▶ _WHAT IS BEING ASKED_
Here you must reproduce each line of the data exactly.

........

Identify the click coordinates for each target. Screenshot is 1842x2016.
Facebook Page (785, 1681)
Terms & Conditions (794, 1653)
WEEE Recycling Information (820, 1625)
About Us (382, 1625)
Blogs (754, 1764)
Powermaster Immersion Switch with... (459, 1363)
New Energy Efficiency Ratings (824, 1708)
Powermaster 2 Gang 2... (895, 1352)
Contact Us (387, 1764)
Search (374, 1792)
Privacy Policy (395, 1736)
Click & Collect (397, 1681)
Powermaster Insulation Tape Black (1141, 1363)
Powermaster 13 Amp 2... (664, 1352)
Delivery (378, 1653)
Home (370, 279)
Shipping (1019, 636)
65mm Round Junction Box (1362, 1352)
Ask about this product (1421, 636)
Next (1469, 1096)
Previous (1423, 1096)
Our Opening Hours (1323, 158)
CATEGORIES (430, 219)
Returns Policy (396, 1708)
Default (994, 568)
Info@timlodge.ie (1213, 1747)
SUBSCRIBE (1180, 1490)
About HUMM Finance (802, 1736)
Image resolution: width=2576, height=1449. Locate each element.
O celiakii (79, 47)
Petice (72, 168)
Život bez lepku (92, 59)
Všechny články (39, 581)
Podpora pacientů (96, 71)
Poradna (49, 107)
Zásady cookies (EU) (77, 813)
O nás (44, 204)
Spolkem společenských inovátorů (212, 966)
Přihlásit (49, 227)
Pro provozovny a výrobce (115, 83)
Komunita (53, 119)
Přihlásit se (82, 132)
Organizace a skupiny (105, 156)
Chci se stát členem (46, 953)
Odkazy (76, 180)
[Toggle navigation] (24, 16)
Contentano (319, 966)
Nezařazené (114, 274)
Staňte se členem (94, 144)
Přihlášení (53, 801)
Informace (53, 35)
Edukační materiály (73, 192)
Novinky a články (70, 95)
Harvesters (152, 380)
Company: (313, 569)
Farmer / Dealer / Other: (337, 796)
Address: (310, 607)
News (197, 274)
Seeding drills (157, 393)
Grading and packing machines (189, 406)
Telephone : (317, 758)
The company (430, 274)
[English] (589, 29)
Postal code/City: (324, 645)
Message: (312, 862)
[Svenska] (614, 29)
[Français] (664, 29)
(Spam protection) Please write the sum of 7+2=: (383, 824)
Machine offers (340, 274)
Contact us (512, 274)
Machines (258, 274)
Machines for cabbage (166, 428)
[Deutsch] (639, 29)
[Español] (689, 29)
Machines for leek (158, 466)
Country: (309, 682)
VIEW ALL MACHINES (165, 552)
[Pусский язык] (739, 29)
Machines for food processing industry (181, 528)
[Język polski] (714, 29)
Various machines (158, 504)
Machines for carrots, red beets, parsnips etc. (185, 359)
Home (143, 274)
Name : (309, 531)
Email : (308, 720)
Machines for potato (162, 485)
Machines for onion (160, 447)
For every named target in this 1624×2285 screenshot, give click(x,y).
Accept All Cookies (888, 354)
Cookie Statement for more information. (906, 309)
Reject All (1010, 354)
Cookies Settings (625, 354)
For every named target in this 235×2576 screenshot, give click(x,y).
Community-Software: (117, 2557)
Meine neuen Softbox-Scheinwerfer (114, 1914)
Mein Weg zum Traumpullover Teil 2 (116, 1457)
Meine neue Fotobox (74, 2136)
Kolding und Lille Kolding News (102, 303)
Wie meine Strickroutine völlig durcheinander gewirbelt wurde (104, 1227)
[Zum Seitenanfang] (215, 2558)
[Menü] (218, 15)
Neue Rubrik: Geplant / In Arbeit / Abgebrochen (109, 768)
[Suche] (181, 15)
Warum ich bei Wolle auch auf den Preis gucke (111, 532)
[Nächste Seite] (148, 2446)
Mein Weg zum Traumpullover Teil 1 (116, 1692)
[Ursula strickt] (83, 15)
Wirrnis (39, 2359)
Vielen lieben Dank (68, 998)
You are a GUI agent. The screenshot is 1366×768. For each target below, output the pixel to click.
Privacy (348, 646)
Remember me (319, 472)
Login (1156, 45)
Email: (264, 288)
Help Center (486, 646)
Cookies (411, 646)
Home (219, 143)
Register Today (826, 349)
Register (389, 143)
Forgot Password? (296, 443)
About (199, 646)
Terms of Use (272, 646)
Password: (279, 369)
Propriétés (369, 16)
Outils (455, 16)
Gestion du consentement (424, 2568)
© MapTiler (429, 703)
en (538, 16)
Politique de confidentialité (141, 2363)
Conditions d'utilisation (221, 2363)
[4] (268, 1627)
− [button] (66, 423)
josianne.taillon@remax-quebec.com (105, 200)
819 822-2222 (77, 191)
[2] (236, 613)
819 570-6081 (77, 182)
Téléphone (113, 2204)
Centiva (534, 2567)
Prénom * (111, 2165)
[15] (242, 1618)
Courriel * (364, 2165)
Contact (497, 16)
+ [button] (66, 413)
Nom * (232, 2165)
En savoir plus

........

▶ _SOLVED EXERCISE_
Identify the click coordinates for each target. Screenshot is 1842x2016.
Facebook Page (785, 1681)
Terms & Conditions (794, 1653)
WEEE Recycling Information (820, 1625)
About Us (382, 1625)
Blogs (754, 1764)
Powermaster Immersion Switch with... (459, 1363)
New Energy Efficiency Ratings (824, 1708)
Powermaster 2 Gang 2... (895, 1352)
Contact Us (387, 1764)
Search (374, 1792)
Privacy Policy (395, 1736)
Click & Collect (397, 1681)
Powermaster Insulation Tape Black (1141, 1363)
Powermaster 13 Amp 2... (664, 1352)
Delivery (378, 1653)
Home (370, 279)
Shipping (1019, 636)
65mm Round Junction Box (1362, 1352)
Ask about this product (1421, 636)
Next (1469, 1096)
Previous (1423, 1096)
Our Opening Hours (1323, 158)
CATEGORIES (430, 219)
Returns Policy (396, 1708)
Default (994, 568)
Info@timlodge.ie (1213, 1747)
SUBSCRIBE (1180, 1490)
About HUMM Finance (802, 1736)
Image resolution: width=2576, height=1449. Locate each element.
O celiakii (79, 47)
Petice (72, 168)
Život bez lepku (92, 59)
Všechny články (39, 581)
Podpora pacientů (96, 71)
Poradna (49, 107)
Zásady cookies (EU) (77, 813)
O nás (44, 204)
Spolkem společenských inovátorů (212, 966)
Přihlásit (49, 227)
Pro provozovny a výrobce (115, 83)
Komunita (53, 119)
Přihlásit se (82, 132)
Organizace a skupiny (105, 156)
Chci se stát členem (46, 953)
Odkazy (76, 180)
[Toggle navigation] (24, 16)
Contentano (319, 966)
Nezařazené (114, 274)
Staňte se členem (94, 144)
Přihlášení (53, 801)
Informace (53, 35)
Edukační materiály (73, 192)
Novinky a články (70, 95)
Harvesters (152, 380)
Company: (313, 569)
Farmer / Dealer / Other: (337, 796)
Address: (310, 607)
News (197, 274)
Seeding drills (157, 393)
Grading and packing machines (189, 406)
Telephone : (317, 758)
The company (430, 274)
[English] (589, 29)
Postal code/City: (324, 645)
Message: (312, 862)
[Svenska] (614, 29)
[Français] (664, 29)
(Spam protection) Please write the sum of 7+2=: (383, 824)
Machine offers (340, 274)
Contact us (512, 274)
Machines (258, 274)
Machines for cabbage (166, 428)
[Deutsch] (639, 29)
[Español] (689, 29)
Machines for leek (158, 466)
Country: (309, 682)
VIEW ALL MACHINES (165, 552)
[Pусский язык] (739, 29)
Machines for food processing industry (181, 528)
[Język polski] (714, 29)
Various machines (158, 504)
Machines for carrots, red beets, parsnips etc. (185, 359)
Home (143, 274)
Name : (309, 531)
Email : (308, 720)
Machines for potato (162, 485)
Machines for onion (160, 447)
For every named target in this 1624×2285 screenshot, give click(x,y).
Accept All Cookies (888, 354)
Cookie Statement for more information. (906, 309)
Reject All (1010, 354)
Cookies Settings (625, 354)
For every named target in this 235×2576 screenshot, give click(x,y).
Community-Software: (117, 2557)
Meine neuen Softbox-Scheinwerfer (114, 1914)
Mein Weg zum Traumpullover Teil 2 (116, 1457)
Meine neue Fotobox (74, 2136)
Kolding und Lille Kolding News (102, 303)
Wie meine Strickroutine völlig durcheinander gewirbelt wurde (104, 1227)
[Zum Seitenanfang] (215, 2558)
[Menü] (218, 15)
Neue Rubrik: Geplant / In Arbeit / Abgebrochen (109, 768)
[Suche] (181, 15)
Warum ich bei Wolle auch auf den Preis gucke (111, 532)
[Nächste Seite] (148, 2446)
Mein Weg zum Traumpullover Teil 1 (116, 1692)
[Ursula strickt] (83, 15)
Wirrnis (39, 2359)
Vielen lieben Dank (68, 998)
You are a GUI agent. The screenshot is 1366×768. For each target below, output the pixel to click.
Privacy (348, 646)
Remember me (319, 472)
Login (1156, 45)
Email: (264, 288)
Help Center (486, 646)
Cookies (411, 646)
Home (219, 143)
Register Today (826, 349)
Register (389, 143)
Forgot Password? (296, 443)
About (199, 646)
Terms of Use (272, 646)
Password: (279, 369)
Propriétés (369, 16)
Outils (455, 16)
Gestion du consentement (424, 2568)
© MapTiler (429, 703)
en (538, 16)
Politique de confidentialité (141, 2363)
Conditions d'utilisation (221, 2363)
[4] (268, 1627)
− [button] (66, 423)
josianne.taillon@remax-quebec.com (105, 200)
819 822-2222 (77, 191)
[2] (236, 613)
819 570-6081 (77, 182)
Téléphone (113, 2204)
Centiva (534, 2567)
Prénom * (111, 2165)
[15] (242, 1618)
Courriel * (364, 2165)
Contact (497, 16)
+ [button] (66, 413)
Nom * (232, 2165)
En savoir plus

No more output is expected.